Output all of the material once more, so that every line matches the original exactly.

= = = = =

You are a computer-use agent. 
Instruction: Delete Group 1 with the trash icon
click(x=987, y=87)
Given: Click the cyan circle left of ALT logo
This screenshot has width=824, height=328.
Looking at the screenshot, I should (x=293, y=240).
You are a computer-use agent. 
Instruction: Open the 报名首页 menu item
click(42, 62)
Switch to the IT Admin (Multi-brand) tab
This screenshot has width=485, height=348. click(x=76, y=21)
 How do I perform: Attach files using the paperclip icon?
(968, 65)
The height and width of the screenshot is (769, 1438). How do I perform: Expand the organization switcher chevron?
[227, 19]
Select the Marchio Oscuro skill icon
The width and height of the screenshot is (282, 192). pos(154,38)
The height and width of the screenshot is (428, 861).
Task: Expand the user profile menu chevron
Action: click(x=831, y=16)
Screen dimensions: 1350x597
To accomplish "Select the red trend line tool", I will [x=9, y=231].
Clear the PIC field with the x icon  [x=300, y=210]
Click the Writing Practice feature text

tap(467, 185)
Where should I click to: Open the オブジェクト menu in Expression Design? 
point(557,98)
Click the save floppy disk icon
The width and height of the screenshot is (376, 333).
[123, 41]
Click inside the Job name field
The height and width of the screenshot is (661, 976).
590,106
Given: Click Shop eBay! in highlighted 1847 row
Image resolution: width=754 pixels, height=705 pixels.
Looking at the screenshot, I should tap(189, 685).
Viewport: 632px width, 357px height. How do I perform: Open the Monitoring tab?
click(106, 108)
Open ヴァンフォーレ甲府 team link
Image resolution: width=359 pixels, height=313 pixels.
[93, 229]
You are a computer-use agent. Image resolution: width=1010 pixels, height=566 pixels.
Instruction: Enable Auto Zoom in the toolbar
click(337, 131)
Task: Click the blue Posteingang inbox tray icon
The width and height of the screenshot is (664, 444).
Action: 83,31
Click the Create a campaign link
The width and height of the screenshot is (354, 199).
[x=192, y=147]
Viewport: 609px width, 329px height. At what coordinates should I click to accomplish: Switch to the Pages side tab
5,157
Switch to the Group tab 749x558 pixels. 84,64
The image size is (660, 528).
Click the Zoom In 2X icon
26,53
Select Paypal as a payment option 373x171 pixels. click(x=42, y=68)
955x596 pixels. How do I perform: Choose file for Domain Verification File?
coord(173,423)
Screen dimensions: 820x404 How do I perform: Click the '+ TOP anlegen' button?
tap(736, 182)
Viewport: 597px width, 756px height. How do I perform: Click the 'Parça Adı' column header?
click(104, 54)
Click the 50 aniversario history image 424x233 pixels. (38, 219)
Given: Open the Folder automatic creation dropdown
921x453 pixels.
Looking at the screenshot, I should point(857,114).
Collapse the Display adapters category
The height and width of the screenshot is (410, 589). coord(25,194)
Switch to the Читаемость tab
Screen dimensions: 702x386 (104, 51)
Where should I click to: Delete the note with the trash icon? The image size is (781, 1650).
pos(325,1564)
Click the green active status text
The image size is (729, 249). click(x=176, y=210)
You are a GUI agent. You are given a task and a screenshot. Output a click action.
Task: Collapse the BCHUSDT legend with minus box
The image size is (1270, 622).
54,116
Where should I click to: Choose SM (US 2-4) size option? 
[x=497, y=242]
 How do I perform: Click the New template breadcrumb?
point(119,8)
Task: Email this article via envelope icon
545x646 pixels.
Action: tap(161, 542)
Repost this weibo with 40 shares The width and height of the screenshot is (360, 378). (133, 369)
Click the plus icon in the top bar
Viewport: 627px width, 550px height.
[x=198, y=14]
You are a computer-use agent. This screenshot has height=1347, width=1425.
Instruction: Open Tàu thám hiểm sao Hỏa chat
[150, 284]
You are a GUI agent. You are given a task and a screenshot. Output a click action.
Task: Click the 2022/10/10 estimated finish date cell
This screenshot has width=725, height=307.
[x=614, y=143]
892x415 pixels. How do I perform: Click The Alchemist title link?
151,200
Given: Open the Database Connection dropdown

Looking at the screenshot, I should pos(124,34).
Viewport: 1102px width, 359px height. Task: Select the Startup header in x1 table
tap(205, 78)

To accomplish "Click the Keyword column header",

= = = = =

## RESPONSE AREA
You are a computer-use agent. 
Instruction: Delete Group 1 with the trash icon
click(x=987, y=87)
Given: Click the cyan circle left of ALT logo
This screenshot has width=824, height=328.
Looking at the screenshot, I should (x=293, y=240).
You are a computer-use agent. 
Instruction: Open the 报名首页 menu item
click(42, 62)
Switch to the IT Admin (Multi-brand) tab
This screenshot has width=485, height=348. click(x=76, y=21)
 How do I perform: Attach files using the paperclip icon?
(968, 65)
The height and width of the screenshot is (769, 1438). How do I perform: Expand the organization switcher chevron?
[227, 19]
Select the Marchio Oscuro skill icon
The width and height of the screenshot is (282, 192). pos(154,38)
The height and width of the screenshot is (428, 861).
Task: Expand the user profile menu chevron
Action: click(x=831, y=16)
Screen dimensions: 1350x597
To accomplish "Select the red trend line tool", I will [x=9, y=231].
Clear the PIC field with the x icon  [x=300, y=210]
Click the Writing Practice feature text

tap(467, 185)
Where should I click to: Open the オブジェクト menu in Expression Design? 
point(557,98)
Click the save floppy disk icon
The width and height of the screenshot is (376, 333).
[123, 41]
Click inside the Job name field
The height and width of the screenshot is (661, 976).
590,106
Given: Click Shop eBay! in highlighted 1847 row
Image resolution: width=754 pixels, height=705 pixels.
Looking at the screenshot, I should tap(189, 685).
Viewport: 632px width, 357px height. How do I perform: Open the Monitoring tab?
click(106, 108)
Open ヴァンフォーレ甲府 team link
Image resolution: width=359 pixels, height=313 pixels.
[93, 229]
You are a computer-use agent. Image resolution: width=1010 pixels, height=566 pixels.
Instruction: Enable Auto Zoom in the toolbar
click(337, 131)
Task: Click the blue Posteingang inbox tray icon
The width and height of the screenshot is (664, 444).
Action: 83,31
Click the Create a campaign link
The width and height of the screenshot is (354, 199).
[x=192, y=147]
Viewport: 609px width, 329px height. At what coordinates should I click to accomplish: Switch to the Pages side tab
5,157
Switch to the Group tab 749x558 pixels. 84,64
The image size is (660, 528).
Click the Zoom In 2X icon
26,53
Select Paypal as a payment option 373x171 pixels. click(x=42, y=68)
955x596 pixels. How do I perform: Choose file for Domain Verification File?
coord(173,423)
Screen dimensions: 820x404 How do I perform: Click the '+ TOP anlegen' button?
tap(736, 182)
Viewport: 597px width, 756px height. How do I perform: Click the 'Parça Adı' column header?
click(104, 54)
Click the 50 aniversario history image 424x233 pixels. (38, 219)
Given: Open the Folder automatic creation dropdown
921x453 pixels.
Looking at the screenshot, I should point(857,114).
Collapse the Display adapters category
The height and width of the screenshot is (410, 589). coord(25,194)
Switch to the Читаемость tab
Screen dimensions: 702x386 (104, 51)
Where should I click to: Delete the note with the trash icon? The image size is (781, 1650).
pos(325,1564)
Click the green active status text
The image size is (729, 249). click(x=176, y=210)
You are a GUI agent. You are given a task and a screenshot. Output a click action.
Task: Collapse the BCHUSDT legend with minus box
The image size is (1270, 622).
54,116
Where should I click to: Choose SM (US 2-4) size option? 
[x=497, y=242]
 How do I perform: Click the New template breadcrumb?
point(119,8)
Task: Email this article via envelope icon
545x646 pixels.
Action: tap(161, 542)
Repost this weibo with 40 shares The width and height of the screenshot is (360, 378). (133, 369)
Click the plus icon in the top bar
Viewport: 627px width, 550px height.
[x=198, y=14]
You are a computer-use agent. This screenshot has height=1347, width=1425.
Instruction: Open Tàu thám hiểm sao Hỏa chat
[150, 284]
You are a GUI agent. You are given a task and a screenshot. Output a click action.
Task: Click the 2022/10/10 estimated finish date cell
This screenshot has width=725, height=307.
[x=614, y=143]
892x415 pixels. How do I perform: Click The Alchemist title link?
151,200
Given: Open the Database Connection dropdown

Looking at the screenshot, I should pos(124,34).
Viewport: 1102px width, 359px height. Task: Select the Startup header in x1 table
tap(205, 78)

To accomplish "Click the Keyword column header",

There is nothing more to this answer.